● **STATED TASK**
Which four men does the column excerpt on the #MeToo movement name as facing allegations that, unlike those against Ansari, were part of a documented pattern of workplace misconduct?

— start of TEXT BLOCK —

A year ago, in my very first column for The Daily Pennsylvanian , I wrote about Aziz Ansari and my views on the nascent #MeToo movement

In the past year, I’ve followed the movement, first with hope, then trepidation, and finally slight waves of despair, as the movement faded from a dominant cultural phenomenon to second-rate news. In some ways, this was inevitable. Nothing, no matter how outrageous, stays shocking forever. 

But mostly, it feels like the promise of the movement has dissolved into empty gestures and performative rhetoric, while the predatory men the movement outed crawl back into public life.

The Ansari story was a particular flashpoint during the waves of allegations about sexual harassment and assault that seemed to come in a never-ending flood last winter. Unlike the allegations against others named in the movement, like Harvey Weinstein, Charlie Rose, Louis CK, and Matt Lauer, the allegations against Ansari were not part of a documented pattern of workplace misconduct and harassment. Instead, it was a stand alone account about a date between two single adults that went wrong.

— end of TEXT BLOCK —
— start of DATASET CONTENT —

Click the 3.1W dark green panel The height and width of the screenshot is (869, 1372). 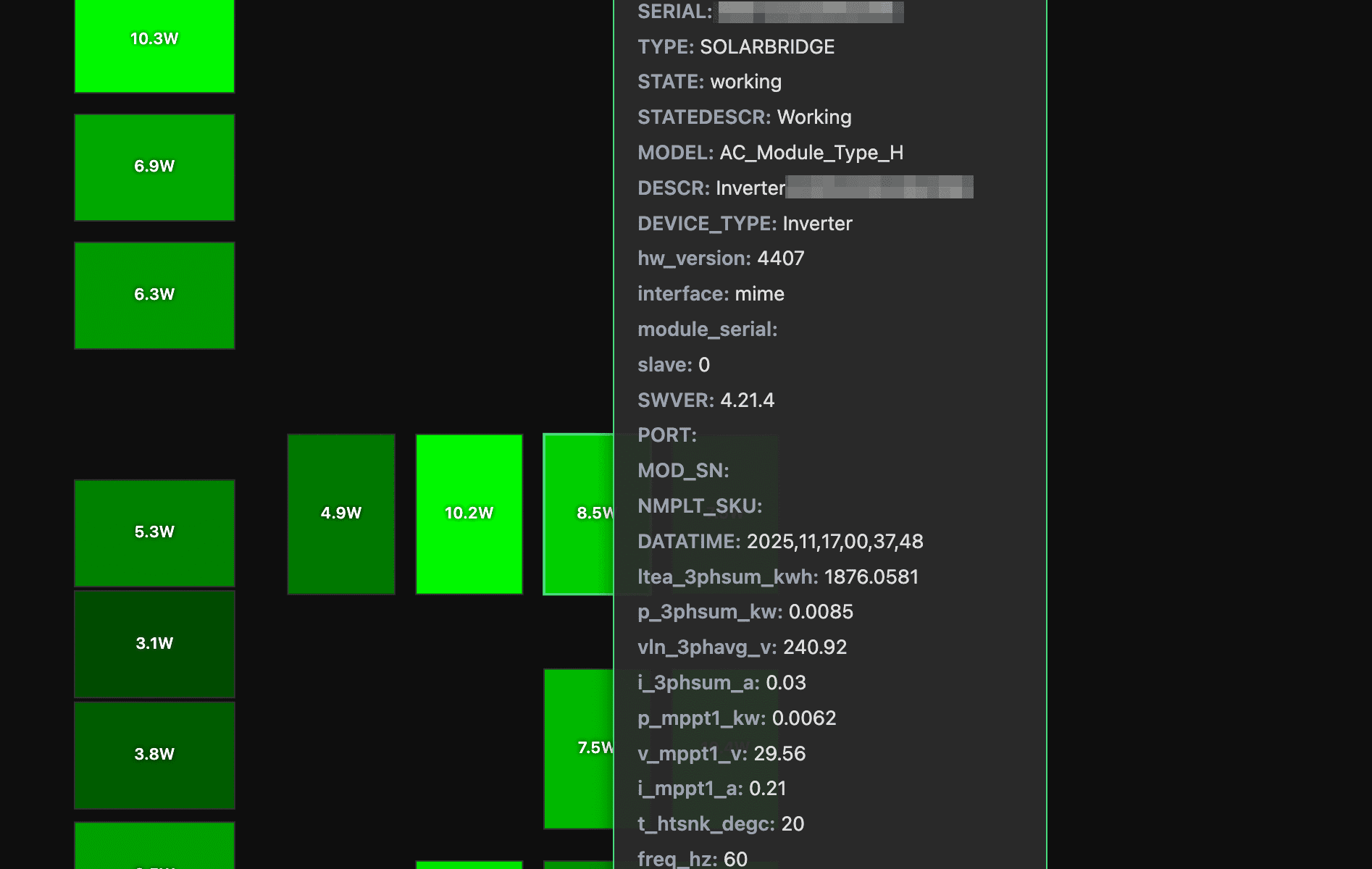point(154,644)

— end of DATASET CONTENT —

● **THE OUTPUT**
Harvey Weinstein, Charlie Rose, Louis CK, and Matt Lauer.